James Gregson's Website

Dec 03, 2021

Quaternion Notes

These are some helpful quaternion identities, all summarized from Kok et al., Using Inertial Sensors for Position and Orientation Estimation although I have put the scalar component last.

A quaternion \(q\) is represented as a 4-tuple, or an imaginary vector portion \(q_v=[q_x,q_y,q_z]^T\) and a scalar value \(q_s\) giving \(q = [q_v^T, q_s]^T\). The norm of a quaternion is \(\|q\|_2 = (q_v^T q_v + q_s^2)^{\frac{1}{2}}\), the conjugate of a quaternion is \(q^* = [-q_v^T, q_s]^T\) and the inverse of a quaternion is \(q^{-1} = \frac{q^*}{\|q\|_2^2}\).

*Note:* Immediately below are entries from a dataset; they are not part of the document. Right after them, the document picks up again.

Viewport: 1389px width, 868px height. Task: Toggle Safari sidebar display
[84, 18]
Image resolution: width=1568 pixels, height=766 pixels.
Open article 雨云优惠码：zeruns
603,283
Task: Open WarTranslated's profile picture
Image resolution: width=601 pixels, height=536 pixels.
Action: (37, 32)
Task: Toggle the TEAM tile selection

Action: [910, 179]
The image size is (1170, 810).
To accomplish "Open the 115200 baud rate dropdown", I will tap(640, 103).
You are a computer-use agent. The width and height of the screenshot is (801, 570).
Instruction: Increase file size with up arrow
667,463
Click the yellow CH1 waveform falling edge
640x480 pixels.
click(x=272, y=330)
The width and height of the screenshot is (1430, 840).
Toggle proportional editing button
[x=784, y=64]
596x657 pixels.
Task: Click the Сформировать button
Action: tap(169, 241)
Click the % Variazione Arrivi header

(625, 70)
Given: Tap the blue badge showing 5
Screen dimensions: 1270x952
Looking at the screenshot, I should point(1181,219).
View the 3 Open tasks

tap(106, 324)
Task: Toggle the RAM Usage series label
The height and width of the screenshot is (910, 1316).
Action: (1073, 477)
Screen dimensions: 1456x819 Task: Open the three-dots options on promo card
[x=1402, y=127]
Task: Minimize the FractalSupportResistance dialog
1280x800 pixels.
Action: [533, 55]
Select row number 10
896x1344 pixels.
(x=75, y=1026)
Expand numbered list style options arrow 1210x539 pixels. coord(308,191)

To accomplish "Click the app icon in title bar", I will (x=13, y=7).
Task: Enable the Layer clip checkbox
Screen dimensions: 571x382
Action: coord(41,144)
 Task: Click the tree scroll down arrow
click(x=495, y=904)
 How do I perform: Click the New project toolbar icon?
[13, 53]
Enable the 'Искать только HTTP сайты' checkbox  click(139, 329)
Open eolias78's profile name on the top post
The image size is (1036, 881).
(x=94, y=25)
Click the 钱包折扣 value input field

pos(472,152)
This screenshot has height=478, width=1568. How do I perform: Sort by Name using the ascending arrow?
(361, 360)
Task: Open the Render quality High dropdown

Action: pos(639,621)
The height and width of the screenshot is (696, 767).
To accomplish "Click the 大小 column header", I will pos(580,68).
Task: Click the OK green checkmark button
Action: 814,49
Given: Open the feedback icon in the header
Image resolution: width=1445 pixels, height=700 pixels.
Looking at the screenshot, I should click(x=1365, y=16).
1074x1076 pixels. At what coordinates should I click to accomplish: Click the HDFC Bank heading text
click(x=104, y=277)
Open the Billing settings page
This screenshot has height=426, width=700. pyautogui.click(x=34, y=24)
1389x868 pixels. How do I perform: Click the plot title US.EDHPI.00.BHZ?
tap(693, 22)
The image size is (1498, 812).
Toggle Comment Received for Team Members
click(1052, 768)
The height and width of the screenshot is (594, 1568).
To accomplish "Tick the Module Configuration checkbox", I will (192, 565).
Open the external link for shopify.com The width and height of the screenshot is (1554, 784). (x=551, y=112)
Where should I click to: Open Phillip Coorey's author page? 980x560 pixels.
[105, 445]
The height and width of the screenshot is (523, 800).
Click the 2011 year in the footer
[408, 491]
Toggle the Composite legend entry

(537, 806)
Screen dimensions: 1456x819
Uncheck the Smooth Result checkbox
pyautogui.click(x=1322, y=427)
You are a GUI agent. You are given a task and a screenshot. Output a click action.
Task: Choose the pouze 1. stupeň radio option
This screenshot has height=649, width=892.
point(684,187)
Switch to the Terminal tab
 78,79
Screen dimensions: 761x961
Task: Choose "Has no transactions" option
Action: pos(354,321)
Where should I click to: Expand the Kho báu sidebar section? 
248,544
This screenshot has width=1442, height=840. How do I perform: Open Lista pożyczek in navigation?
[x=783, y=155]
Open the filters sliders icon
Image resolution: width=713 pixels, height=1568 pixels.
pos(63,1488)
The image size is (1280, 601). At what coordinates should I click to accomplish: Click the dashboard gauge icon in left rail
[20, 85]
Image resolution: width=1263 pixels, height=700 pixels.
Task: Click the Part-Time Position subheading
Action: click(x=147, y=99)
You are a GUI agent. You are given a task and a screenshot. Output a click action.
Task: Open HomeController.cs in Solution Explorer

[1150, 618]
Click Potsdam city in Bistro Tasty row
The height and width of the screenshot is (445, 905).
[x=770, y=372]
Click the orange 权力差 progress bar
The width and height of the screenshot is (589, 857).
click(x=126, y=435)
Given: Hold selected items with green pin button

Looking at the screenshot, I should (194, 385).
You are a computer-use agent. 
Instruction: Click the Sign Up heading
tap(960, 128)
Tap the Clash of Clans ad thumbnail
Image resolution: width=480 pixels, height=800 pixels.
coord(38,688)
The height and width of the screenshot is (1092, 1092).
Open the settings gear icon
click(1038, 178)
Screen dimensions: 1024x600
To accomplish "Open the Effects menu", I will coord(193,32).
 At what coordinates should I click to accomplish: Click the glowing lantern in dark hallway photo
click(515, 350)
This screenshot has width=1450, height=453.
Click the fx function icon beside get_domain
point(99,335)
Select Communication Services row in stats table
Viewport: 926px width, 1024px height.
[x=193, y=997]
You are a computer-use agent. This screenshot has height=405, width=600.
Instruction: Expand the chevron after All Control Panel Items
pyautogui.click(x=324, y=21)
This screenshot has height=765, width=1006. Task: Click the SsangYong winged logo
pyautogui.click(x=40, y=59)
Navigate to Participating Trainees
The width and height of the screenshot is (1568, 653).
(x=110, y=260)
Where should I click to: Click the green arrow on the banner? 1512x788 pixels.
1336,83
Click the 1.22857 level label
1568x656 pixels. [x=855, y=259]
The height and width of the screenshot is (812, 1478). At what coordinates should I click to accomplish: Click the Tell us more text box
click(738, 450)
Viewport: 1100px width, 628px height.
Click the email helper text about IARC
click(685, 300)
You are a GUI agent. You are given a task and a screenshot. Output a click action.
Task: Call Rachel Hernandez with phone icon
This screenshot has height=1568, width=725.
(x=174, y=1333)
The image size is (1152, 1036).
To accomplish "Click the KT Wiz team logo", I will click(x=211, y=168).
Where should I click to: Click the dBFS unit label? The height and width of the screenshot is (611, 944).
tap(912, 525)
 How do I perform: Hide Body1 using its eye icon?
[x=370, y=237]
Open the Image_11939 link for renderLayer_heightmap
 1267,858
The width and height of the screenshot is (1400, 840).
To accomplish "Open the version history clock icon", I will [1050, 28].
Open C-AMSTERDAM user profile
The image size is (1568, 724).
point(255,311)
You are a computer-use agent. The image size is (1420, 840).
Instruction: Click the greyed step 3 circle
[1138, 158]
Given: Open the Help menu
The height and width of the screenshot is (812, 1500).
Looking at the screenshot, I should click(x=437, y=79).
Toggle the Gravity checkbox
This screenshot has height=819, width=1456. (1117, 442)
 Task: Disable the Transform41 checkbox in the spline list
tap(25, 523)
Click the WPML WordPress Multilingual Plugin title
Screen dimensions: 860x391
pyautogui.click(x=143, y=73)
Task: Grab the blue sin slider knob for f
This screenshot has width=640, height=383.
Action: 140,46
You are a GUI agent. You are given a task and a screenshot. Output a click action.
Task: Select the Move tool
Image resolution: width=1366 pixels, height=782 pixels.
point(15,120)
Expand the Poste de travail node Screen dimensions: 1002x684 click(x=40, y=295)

Unit quaternions have \(\|q\|_2 = 1\), in which case \(q^* = q^{-1}\). Unit quaternions also represent spatial rotations/orientations of \(\theta\) radians around a unit axis \(a\) via \(q = [a^T \sin\left(\frac{\theta}{2}\right), \cos\left(\frac{\theta}{2}\right) ]^T\). Both \(q\) and \(-q = [-q_v, -q_s]^T\) represent the same orientation, although the one with positive scalar component takes the shortest rotation to achieve that orientation since \(\cos^{-1}(|x|) \leq \cos^{-1}(-|x|)\).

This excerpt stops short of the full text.